PASSAGE PROVIDED section start

Another reason bigger is likely to be better for some healthcare systems concerns the role of size in increasing the accuracy of assessments of the costs (and financial risks) of providing bundled services. Smaller referring hospitals may have less experience with (and therefore less confidence when) assessing the specific financial risks associated with complex conditions with multiple co-morbidities, prolonged hospitalizations, and readmissions than the larger institutions to which such patients are referred. In general, Porter notes that their greater precision in predicting variables such as the number of days in intensive care, risk of readmission, and long-term outcomes in cases involving such “high-risk” patients will advantage healthcare systems. Any redesign of our hospitals and healthcare system must try to harmonize the interests of all its major stakeholders. Patients need to be taken care of, as do hospitals, healthcare providers, and third-party payers. Accurate modeling of outcomes and costs is needed to achieve this goal.6
Less clear, however, is the role of public disclosure in value-based healthcare, at least in its present early stages.7 One less widely expressed concern about our healthcare system is the natural tendency of physicians whose outcomes are being tracked to refer more high-risk patients to other centers to burnish their own track records. The fact that published outcomes may not be risk-adjusted goes a long way in explaining the paradox that many of our leading medical centers do not report the best outcomes and costs. Simply put, crude measures (those making no attempt to adjust for risk) of outcomes may be worse because the patients they care for are sicker.
So, while there are clearly good reasons for hospitals and individual physicians to put information about their outcomes and costs in the public domain, this practice has a clear potential downside—unwarranted transfers of high-risk patients from one center to another mainly to pad the hospitals or its individual physicians’ published outcome statistics. The net effect of all this is to distort and undermine the informative value of the statistics themselves.8
If the limits of this kind of information are not readily apparent to most patients and “retail” consumers of healthcare, such limits are very well understood by hospital administrators and the health insurers that provide much of the financial backing for the U.S. healthcare system. It is largely because of the uncertainty and the associated potential for distortion that surrounds this risk adjustment process that bundled care focuses mainly on the standard care for a typical patient. The models used to estimate bundled costs for high-risk patients are still evolving. In the meantime, hospitals like the Clinic with a disproportionate number of such patients face the challenge of bundling the cost of care while being adequately compensated.9 To be sure, national payers like the Centers for Medicare and Medicaid Services (CMS) do risk-adjust payments for Medicare Advantage plans based on the patient's demographics and health status in the medical records. But this is just a first step toward what Porter envisions as a more cost-effective U.S. healthcare system.
The sixth and final element of Porter's model is to build an integrated information technology (IT) platform that helps healthcare systems to better measure outcomes and, where necessary, rethink and restructure the delivery of care. This will be difficult to achieve without standard data definitions and elements that include medical notes, images, and laboratory reports from the electronic medical record (EMR).10 The overall architecture should not only serve as a medical record, but also be designed to yield measures of outcomes, process, and costs for each patient and medical condition. These are all moving targets that have been made possible by continuous progress and improvements in treatments and reductions in costs. Moreover, such a technology platform must be designed to facilitate communication and provide accurate comparisons of outcomes and costs between organizations. Hospitals are working toward these goals, but there is a long way to go and change will require a very large investment of capital—both human and financial.

PASSAGE PROVIDED section end
INFORMATION section start

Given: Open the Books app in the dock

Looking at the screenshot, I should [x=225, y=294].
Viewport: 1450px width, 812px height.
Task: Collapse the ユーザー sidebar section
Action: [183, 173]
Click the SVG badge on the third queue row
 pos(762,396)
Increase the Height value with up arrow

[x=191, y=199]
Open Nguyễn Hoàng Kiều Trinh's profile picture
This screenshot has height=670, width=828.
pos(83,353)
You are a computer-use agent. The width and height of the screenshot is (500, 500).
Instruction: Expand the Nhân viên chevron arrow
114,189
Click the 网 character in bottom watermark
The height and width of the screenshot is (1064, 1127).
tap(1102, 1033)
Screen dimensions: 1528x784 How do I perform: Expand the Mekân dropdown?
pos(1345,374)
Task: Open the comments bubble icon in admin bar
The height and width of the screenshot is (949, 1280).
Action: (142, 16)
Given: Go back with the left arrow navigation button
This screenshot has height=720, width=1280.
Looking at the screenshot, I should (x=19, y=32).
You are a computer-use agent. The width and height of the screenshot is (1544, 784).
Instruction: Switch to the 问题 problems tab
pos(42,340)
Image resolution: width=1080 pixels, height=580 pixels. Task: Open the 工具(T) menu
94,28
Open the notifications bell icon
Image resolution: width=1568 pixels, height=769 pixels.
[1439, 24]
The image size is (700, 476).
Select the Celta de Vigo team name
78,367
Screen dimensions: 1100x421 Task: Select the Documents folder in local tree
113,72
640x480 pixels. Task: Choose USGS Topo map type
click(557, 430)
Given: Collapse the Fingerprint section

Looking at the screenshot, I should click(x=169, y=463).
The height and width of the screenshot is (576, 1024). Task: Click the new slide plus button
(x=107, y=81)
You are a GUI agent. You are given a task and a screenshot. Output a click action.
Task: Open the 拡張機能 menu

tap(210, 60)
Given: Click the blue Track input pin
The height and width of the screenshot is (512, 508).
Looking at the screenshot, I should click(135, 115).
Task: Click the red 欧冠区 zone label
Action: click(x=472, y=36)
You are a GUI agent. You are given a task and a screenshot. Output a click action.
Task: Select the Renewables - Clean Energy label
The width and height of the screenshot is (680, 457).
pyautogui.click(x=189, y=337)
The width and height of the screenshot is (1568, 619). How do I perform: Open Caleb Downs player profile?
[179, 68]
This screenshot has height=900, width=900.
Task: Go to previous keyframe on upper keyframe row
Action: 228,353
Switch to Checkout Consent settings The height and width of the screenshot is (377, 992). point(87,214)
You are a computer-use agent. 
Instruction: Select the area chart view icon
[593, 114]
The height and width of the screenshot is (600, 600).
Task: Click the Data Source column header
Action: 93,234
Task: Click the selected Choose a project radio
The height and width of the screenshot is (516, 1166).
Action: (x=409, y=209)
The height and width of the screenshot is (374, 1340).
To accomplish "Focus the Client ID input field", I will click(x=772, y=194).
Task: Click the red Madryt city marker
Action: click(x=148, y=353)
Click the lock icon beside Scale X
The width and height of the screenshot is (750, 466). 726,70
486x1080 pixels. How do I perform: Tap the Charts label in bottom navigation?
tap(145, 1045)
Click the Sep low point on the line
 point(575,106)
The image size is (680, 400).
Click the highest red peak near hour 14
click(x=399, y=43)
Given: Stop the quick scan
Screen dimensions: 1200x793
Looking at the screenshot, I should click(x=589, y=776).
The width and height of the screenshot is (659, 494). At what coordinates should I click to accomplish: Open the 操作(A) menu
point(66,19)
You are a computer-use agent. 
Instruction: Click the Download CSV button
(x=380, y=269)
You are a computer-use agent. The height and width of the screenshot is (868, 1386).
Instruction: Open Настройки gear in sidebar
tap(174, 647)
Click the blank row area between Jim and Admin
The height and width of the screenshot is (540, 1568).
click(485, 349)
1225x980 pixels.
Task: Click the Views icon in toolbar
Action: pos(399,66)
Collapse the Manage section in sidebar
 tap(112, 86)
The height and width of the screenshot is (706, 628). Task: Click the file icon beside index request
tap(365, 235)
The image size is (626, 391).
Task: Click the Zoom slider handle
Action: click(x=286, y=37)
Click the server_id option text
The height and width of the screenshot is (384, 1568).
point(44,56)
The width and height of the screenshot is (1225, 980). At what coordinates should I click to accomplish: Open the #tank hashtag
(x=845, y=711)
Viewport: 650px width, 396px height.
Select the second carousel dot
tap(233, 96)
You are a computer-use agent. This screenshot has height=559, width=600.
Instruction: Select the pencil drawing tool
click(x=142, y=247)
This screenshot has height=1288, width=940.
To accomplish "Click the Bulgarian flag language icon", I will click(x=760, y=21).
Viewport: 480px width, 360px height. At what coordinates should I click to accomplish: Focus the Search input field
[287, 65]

INFORMATION section end

▶ **TASK LIST**:
a – Answer these questions from the passage on value-based healthcare:
(i) Which national payer risk-adjusts payments for Medicare Advantage plans?
(ii) What does the sixth and final element of Porter's model call for building?
(iii) Besides patients, which three groups does the passage say need to be taken care of?
b – Decide whether each statement agrees with the passage on value-based healthcare:
(i) Bundled care focuses mainly on the standard care for a typical patient.
(ii) The models for estimating bundled costs for high-risk patients are fully settled.
(iii) Smaller referring hospitals have more experience assessing financial risks than the larger institutions they refer patients to.
c – Resume the passage on value-based healthcare, picking up after its final sentence.

▶ **YOUR WRITTEN ANSWERS**:
a –
(i) The Centers for Medicare and Medicaid Services (CMS).
(ii) An integrated information technology (IT) platform that helps healthcare systems better measure outcomes and, where necessary, rethink and restructure the delivery of care.
(iii) Hospitals, healthcare providers, and third-party payers.

b –
(i) Yes: "bundled care focuses mainly on the standard care for a typical patient."
(ii) No: "The models used to estimate bundled costs for high-risk patients are still evolving."
(iii) No: "Smaller referring hospitals may have less experience with (and therefore less confidence when) assessing the specific financial risks"

c –
Advanced computing systems and artificial intelligence hold out the promise for managing massive amounts of data in real time. As one example, the Cleveland Clinic has recently entered into collaboration with IBM to use quantum computing and artificial intelligence for clinical research on treating medical disorders such as cancer, Alzheimer's disease, and diabetes.11 These kinds of sophisticated IT systems are likely to prove useful in predicting risk-adjusted outcomes and costs more accurately and efficiently, which, in turn, should provide the basis for identifying the most cost-effective care pathways.
In the context of the Clinic's mission and its strategy for achieving it—both formulated in keeping with Porter's vision of value-based healthcare—we now show how the Clinic's organization has been designed to complement and reinforce that mission and strategy.
Drawing on the concept of “organizational architecture” (featured in the article immediately preceding this one),12 this discussion will focus mainly on two important aspects of large organizations: (1) who gets to make what decisions (as determined by how the lines of reporting are drawn across and throughout the organization), and (2) how performance at all levels of the organization is evaluated and rewarded.
To start with, the Cleveland Clinic has always been and remains a physician-led organization dedicated to its three-part mission of clinical care, research, and education—one that is formally stated as “caring for life, researching for health, and educating those who serve.” The Clinic's vision, or what might today be called its “corporate purpose,” is to be the undisputed “best place to receive care anywhere.” Its “patients first” mantra captures and drives that mission.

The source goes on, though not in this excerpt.